2020s Fashion Trends: Busting the Bustles

Breaking down the fashions that will define the current decade can only really begin once enough of it has passed to see the continuing arc. Here, we discuss the upswing of the Barbie uber-femme moment as it starts to bisect the current Forever 31 craze.

Look Number 31 from the Schiaparelli Spring 2025 Couture Line
Schiaparelli Spring/Summer 2025 (Courtesy of Schiaparelli)

Breaking down the fashions that will define the current decade can only really begin once enough of it has passed to see the continuing arc. Here, we discuss the upswing of the Barbie uber-femme moment as it starts to bisect the current Forever 31 craze.


It is a dirty secret that most of the "fashion trends" we associate with a particular era emerge in the latter half of the decade. The stereotypical 1950s poodle skirt wasn't introduced en masse until the end of 1952 and didn't reach mass adoption until 1955-1956. The 1960s ended with two iconic staples, neither of which solidified until the middle of the decade: the mod look (1963-66) and the hippie look (1967-69). The stereotypical neon '80s crazy didn't take off until 1984; the grunge and raver looks of the 1990s mirrored the 1960s as mid-decade and late-decade phenomena.

This is all to say that even though the pandemic painfully hobbled 2020s fashion trends, it was always going to be 2024-2025 before we could get a sense of where things were heading. However, if you told me the hip bustle would be one of the two primary staples of this decade back in 2019, I probably would have laughed at you.

And then Trump won a second term and.....

....And fashion decided to see if hoop skirts would follow.

To be clear, super femme was already a growing trend, especially in the wake of the success of 2023's Barbie. However, the return of a highly patriarchal political scene (and the elevation of the women who support it) did a real number on the fashion world in 2025. Designers seemed ready for the South to rise again or the Victorian era to return full force. (Don't sleep on the Elizabethan neck ruffles either!)

More hoop than skirt in some of these.

By the time the Fall-Winter haute couture lines began walking in July, bustles – both hip and butt – were everywhere, as were cinched waists that Scarlett O'Hara would envy.

However, as always, the question is how these trends trickle down to the buyers at Kohl's. After all, no one is going to spend thousands on a dress that's more appropriate for an extra in Carmen.

For that, we turn to September 2025, aka the Spring 2026 Ready-to-Wear lines, the first level where the rubber meets the road in the fashion push-pull between art and commerce.

They're drowning!

The good news is that the hoops are out of the skirts, though, as you can see, the replacement is ruffles. (Careful! They're ruffled!) Piles and piles of ruffles, which have the unfortunate effect of burying the wearer in fabric and, in some cases, create a front bustle effect, either mid-torso or (worse) at hip level, as demonstrated by Jonathan Anderson's first collection for Dior.

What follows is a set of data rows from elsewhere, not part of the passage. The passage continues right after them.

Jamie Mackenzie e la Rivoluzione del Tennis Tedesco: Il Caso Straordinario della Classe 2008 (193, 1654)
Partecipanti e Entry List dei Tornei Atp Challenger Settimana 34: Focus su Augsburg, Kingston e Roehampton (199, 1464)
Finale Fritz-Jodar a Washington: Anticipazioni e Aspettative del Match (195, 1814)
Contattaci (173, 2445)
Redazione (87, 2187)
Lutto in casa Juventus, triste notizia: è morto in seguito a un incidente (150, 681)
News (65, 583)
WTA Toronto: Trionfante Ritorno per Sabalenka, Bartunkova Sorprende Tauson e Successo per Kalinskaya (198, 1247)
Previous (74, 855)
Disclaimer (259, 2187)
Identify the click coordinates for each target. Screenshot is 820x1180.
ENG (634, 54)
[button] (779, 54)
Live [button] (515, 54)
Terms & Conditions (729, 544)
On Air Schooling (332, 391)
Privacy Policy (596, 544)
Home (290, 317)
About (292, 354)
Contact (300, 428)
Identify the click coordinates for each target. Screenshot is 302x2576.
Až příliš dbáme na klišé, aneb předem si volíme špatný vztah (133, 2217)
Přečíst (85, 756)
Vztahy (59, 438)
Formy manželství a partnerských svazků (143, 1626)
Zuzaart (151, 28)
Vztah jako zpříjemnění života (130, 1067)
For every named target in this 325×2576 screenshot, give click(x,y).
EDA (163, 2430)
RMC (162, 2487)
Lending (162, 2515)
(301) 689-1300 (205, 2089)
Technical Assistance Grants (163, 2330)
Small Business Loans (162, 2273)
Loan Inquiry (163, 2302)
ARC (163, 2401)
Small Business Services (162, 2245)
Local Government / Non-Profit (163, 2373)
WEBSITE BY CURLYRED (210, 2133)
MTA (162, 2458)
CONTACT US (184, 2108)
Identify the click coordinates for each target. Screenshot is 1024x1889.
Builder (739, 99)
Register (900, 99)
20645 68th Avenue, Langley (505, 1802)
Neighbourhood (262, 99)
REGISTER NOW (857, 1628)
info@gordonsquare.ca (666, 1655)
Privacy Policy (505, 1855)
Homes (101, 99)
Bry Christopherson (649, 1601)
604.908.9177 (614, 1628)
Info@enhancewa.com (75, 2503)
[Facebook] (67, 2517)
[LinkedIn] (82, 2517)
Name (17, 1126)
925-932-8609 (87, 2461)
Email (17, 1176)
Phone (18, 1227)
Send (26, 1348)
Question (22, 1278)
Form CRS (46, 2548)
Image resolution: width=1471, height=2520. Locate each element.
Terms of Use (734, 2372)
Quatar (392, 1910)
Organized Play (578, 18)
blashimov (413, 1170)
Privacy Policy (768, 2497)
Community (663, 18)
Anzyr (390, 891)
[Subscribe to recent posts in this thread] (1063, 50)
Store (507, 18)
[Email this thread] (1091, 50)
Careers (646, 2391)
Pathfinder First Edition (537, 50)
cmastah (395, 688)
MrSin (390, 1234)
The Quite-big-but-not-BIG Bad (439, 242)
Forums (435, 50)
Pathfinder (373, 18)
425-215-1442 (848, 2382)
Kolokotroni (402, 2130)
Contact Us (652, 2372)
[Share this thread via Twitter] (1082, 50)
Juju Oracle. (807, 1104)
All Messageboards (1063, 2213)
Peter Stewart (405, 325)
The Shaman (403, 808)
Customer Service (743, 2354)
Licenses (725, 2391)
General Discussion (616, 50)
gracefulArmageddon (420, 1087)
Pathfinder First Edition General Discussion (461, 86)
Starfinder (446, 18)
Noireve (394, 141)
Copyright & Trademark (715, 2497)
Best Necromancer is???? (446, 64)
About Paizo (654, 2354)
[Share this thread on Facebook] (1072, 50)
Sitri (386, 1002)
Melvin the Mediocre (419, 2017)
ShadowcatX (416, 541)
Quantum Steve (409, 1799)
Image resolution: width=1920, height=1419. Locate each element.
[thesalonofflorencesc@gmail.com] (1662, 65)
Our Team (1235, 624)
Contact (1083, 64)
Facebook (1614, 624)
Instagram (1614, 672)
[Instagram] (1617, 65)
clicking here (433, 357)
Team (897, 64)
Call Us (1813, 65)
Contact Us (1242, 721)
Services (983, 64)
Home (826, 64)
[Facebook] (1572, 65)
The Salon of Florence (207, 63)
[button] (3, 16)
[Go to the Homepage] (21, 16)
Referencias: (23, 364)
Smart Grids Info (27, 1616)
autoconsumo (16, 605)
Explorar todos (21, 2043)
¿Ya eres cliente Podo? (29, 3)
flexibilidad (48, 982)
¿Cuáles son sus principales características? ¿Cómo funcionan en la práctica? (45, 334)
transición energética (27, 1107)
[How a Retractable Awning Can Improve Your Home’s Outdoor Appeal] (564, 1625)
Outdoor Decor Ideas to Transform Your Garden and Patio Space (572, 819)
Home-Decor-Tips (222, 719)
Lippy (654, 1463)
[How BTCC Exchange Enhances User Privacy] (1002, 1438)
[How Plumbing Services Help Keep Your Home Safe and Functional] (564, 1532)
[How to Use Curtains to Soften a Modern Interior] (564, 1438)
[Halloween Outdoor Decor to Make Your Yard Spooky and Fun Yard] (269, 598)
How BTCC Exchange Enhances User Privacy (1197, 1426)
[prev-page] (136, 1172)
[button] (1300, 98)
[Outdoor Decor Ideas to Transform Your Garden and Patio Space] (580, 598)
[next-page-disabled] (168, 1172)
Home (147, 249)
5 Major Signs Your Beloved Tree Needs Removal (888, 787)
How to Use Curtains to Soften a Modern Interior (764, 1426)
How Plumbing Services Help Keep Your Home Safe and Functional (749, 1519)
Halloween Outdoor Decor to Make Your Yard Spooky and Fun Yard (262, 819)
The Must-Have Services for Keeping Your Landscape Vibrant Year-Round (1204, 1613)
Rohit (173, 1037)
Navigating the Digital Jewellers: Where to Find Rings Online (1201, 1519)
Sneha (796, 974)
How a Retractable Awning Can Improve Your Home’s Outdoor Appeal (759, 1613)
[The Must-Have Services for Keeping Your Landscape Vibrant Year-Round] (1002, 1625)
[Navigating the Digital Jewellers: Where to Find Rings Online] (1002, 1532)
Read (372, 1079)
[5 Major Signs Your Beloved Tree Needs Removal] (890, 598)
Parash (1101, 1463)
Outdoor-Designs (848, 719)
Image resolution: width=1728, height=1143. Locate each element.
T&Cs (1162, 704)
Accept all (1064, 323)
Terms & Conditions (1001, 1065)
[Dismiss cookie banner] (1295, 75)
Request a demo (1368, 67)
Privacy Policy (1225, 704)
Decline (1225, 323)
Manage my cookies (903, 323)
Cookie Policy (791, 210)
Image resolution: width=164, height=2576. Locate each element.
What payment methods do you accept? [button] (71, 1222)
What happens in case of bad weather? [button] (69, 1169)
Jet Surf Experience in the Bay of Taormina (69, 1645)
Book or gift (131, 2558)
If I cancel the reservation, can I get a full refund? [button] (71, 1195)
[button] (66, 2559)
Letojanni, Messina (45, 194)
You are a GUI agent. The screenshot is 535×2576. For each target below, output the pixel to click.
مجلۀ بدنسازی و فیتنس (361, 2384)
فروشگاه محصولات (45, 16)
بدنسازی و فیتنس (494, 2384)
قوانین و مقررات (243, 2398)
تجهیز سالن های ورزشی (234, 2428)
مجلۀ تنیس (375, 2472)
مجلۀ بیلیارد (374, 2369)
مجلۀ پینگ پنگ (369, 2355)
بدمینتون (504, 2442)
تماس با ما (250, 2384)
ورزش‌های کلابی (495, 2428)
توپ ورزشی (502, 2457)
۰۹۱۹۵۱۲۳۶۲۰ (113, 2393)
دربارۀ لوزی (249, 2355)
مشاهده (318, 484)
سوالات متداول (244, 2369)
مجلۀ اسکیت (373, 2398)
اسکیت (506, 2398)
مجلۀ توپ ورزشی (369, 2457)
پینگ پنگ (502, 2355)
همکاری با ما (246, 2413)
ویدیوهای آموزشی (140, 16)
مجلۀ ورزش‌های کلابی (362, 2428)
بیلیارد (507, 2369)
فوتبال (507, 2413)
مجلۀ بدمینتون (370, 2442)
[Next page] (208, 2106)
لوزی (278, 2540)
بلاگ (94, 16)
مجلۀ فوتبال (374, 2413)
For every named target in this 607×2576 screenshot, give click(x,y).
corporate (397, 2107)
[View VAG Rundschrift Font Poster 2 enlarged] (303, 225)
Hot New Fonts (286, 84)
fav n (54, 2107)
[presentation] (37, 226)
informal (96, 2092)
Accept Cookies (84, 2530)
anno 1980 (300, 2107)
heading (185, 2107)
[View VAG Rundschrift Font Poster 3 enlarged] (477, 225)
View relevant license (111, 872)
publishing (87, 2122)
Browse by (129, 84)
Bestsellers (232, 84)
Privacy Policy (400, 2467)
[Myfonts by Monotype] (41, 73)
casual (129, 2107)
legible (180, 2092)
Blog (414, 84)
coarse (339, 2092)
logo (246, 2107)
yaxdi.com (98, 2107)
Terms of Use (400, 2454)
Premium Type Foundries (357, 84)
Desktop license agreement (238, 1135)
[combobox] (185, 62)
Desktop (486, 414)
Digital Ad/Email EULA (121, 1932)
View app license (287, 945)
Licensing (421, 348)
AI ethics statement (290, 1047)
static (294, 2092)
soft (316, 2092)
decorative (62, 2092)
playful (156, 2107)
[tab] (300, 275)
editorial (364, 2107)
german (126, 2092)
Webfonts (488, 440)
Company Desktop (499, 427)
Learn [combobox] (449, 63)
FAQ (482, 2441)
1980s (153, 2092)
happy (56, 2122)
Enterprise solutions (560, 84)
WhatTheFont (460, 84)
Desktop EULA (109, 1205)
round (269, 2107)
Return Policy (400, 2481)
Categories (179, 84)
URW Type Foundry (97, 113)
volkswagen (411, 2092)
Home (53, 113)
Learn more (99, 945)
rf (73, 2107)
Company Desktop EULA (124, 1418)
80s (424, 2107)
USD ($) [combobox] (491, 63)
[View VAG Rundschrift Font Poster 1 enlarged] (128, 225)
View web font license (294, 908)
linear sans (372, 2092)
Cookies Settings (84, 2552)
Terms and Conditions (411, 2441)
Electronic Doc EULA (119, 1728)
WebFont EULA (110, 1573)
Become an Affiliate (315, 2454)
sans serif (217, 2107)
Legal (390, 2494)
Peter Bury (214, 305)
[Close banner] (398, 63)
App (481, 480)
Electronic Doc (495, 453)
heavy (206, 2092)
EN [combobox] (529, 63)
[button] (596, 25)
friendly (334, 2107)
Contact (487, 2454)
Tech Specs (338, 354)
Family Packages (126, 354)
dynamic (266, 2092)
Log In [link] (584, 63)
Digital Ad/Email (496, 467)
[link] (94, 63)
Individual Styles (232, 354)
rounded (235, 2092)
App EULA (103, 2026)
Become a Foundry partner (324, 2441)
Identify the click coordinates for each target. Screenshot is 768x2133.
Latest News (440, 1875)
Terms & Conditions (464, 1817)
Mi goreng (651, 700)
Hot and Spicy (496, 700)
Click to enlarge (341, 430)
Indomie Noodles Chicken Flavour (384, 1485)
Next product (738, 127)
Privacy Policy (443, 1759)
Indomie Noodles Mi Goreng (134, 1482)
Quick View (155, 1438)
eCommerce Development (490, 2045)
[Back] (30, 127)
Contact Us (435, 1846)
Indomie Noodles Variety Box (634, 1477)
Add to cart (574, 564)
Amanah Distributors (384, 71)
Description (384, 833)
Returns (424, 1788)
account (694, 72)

Ignore the wimple hats if you can.

The good news is that this trend, and its histronic overtones, feels like a reaction to the modern moment, much like the endless collections of Dune-inspired post-apocalyptic looks that dominated during the pandemic. While these trends will have downstream effects, the likelihood that the general population will return to the Antebellum South for fashion guidance is low.

But those piles of fabric and heavy, structured designs are in keeping with another significant trend that's emerged in the 2020s, which I like to call the Forever 31 look, thanks to the Saturday Night Live skit. The current maven of the look is designer Phoebe Philo, who is now up to her third set of offerings (Collection C), in which she enrobes every model that walks through the door in entire bolts of fabric. (Though personally, I find the zip-back pants fascinating as a concept.)

The bustle trend probably won't trickle down to Amazon's basic fashion line, but the fullness of the skirts will. Combined with the already oversized, carefully engineered neutrals that have dominated the "fashion forward" conversation and the return of the 1990s phat pant, we're heading into a second half of the decade where secretly structured comfy clothes will envelop us all.